==== Input for this task

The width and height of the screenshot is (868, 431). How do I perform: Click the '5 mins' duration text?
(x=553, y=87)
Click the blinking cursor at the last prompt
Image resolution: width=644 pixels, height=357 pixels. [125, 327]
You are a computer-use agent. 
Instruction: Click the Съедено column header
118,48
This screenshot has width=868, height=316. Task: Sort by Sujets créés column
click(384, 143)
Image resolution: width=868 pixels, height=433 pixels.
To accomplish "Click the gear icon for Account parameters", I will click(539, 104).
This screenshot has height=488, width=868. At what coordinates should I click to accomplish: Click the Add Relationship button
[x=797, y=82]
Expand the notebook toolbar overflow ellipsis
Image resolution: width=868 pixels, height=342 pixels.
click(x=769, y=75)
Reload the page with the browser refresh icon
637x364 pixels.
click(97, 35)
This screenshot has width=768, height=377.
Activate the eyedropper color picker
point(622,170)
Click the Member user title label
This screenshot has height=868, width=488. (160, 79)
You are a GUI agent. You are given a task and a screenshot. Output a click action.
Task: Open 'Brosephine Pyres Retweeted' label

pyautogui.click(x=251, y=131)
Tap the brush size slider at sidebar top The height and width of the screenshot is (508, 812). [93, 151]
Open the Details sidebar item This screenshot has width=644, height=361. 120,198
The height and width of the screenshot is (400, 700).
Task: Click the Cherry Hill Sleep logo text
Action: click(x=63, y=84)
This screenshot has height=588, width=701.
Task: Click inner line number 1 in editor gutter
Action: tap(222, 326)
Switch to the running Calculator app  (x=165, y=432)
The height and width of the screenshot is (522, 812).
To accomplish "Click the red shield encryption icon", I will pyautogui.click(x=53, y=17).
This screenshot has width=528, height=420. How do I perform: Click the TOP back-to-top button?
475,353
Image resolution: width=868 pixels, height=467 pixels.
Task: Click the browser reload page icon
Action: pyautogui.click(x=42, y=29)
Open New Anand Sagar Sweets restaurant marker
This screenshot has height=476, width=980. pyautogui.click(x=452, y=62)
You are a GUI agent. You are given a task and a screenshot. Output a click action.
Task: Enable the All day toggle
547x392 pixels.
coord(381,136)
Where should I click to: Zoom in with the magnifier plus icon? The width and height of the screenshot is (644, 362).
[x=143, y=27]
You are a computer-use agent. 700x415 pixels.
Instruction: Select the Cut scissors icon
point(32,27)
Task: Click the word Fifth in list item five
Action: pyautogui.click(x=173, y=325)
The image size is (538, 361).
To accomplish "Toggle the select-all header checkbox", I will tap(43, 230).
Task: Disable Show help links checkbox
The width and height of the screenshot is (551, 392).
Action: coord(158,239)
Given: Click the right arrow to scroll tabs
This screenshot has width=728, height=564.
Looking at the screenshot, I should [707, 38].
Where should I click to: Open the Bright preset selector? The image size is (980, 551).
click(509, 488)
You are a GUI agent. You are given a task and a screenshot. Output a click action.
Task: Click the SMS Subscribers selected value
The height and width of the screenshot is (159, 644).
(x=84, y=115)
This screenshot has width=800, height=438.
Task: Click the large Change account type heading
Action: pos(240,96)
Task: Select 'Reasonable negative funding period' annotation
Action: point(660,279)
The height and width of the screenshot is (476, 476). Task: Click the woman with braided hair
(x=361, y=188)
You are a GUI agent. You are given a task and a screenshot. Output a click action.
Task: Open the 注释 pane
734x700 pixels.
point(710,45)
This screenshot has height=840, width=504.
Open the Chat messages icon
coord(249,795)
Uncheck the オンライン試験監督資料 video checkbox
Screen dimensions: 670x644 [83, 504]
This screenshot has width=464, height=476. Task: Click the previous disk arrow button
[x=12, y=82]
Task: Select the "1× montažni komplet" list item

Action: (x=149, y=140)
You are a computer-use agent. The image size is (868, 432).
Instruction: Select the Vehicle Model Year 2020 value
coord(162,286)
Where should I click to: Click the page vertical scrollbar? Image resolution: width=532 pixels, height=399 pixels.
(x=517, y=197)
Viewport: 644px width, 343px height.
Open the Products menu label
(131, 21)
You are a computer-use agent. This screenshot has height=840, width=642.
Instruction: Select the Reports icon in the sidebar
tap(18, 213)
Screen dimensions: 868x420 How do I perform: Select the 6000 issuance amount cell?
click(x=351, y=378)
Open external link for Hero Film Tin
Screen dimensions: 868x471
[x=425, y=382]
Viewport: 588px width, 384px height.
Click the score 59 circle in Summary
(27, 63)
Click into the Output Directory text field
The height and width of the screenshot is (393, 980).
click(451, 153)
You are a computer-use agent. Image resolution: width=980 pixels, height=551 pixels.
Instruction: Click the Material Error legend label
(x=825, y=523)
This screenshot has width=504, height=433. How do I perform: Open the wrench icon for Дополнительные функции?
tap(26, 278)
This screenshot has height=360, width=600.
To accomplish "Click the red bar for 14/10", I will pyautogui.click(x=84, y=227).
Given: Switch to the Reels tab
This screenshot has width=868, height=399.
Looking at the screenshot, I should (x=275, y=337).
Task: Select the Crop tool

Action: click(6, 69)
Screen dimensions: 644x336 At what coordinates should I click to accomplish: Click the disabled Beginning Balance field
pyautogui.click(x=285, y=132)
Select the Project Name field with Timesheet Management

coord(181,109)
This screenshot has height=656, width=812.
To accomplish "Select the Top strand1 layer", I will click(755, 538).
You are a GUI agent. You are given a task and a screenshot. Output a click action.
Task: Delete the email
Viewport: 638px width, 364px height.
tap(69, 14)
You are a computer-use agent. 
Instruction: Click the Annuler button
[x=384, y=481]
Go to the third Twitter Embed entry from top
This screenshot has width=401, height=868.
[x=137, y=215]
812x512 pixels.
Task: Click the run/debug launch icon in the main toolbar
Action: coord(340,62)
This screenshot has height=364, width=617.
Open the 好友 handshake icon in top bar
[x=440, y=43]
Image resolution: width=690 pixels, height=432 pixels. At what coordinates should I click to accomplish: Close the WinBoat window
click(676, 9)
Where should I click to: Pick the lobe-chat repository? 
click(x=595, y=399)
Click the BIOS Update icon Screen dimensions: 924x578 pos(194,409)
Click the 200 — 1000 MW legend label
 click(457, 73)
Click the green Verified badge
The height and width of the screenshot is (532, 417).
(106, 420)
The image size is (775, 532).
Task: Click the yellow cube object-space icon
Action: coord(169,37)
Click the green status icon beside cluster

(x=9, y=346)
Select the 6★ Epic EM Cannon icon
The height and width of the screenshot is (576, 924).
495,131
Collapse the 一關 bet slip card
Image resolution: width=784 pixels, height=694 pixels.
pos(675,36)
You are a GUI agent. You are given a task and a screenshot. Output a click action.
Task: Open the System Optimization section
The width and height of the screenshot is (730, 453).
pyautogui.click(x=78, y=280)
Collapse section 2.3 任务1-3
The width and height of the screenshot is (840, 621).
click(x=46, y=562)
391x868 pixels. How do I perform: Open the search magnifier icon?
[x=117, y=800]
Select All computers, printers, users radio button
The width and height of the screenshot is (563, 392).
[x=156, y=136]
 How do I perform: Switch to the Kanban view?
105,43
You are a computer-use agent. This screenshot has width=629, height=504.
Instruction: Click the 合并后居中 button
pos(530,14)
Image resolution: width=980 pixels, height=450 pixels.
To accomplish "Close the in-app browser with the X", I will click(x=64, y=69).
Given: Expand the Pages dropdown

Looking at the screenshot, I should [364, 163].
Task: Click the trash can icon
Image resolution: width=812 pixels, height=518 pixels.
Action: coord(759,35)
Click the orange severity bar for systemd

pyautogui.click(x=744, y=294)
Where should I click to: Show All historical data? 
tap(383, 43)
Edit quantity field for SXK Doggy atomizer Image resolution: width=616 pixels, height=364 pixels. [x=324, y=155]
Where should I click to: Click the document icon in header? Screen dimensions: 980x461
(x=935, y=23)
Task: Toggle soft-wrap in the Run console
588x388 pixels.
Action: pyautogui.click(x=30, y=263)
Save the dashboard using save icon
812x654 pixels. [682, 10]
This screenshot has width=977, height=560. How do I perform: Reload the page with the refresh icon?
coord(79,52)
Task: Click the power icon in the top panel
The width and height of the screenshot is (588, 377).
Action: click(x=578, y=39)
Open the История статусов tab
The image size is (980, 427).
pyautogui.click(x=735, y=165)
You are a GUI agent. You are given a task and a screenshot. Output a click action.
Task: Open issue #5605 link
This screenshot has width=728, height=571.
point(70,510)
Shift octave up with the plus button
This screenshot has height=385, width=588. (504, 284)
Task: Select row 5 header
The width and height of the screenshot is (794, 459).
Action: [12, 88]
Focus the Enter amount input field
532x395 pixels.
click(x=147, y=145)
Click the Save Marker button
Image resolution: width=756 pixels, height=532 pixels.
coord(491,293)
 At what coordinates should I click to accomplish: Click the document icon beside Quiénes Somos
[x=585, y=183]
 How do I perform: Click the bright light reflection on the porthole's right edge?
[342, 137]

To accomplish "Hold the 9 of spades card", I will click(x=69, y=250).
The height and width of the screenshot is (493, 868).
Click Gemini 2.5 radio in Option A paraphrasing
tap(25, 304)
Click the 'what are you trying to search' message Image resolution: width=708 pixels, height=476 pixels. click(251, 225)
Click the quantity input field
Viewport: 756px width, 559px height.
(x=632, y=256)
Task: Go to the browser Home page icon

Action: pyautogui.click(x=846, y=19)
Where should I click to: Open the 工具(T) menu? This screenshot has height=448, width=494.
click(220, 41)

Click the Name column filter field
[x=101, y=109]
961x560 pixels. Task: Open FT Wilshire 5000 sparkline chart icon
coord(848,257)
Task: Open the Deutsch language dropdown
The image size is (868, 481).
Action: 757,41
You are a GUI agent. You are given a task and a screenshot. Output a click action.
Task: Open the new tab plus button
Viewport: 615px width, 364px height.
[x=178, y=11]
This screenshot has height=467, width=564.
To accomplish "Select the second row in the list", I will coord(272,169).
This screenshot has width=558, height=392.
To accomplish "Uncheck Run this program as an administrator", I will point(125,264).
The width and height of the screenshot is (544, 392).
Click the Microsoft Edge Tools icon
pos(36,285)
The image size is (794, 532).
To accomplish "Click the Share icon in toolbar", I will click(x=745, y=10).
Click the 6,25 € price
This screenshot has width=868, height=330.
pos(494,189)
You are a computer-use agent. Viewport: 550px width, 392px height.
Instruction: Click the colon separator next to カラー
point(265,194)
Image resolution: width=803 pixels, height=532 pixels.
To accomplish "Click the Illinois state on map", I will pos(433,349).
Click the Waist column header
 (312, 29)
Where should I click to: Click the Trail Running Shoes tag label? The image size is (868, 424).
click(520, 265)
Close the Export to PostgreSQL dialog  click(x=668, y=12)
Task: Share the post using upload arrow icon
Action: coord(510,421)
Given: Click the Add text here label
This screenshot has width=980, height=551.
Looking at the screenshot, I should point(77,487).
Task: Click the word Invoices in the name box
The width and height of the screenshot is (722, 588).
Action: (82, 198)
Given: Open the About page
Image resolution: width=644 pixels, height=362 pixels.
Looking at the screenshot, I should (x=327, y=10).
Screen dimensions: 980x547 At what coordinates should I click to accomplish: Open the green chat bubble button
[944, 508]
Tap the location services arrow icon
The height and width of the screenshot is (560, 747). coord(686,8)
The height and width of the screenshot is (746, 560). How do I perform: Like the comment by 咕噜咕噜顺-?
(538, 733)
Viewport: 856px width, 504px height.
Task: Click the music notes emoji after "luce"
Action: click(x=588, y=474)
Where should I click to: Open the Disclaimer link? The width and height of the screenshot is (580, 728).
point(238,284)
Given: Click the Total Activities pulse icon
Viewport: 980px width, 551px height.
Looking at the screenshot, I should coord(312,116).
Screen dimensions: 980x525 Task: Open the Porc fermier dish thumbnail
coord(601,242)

========

**Work to be completed**
Among the entries, find each line that includes the string "section" and copy it.

**Response to this task**
Task: Open the System Optimization section
Collapse section 2.3 任务1-3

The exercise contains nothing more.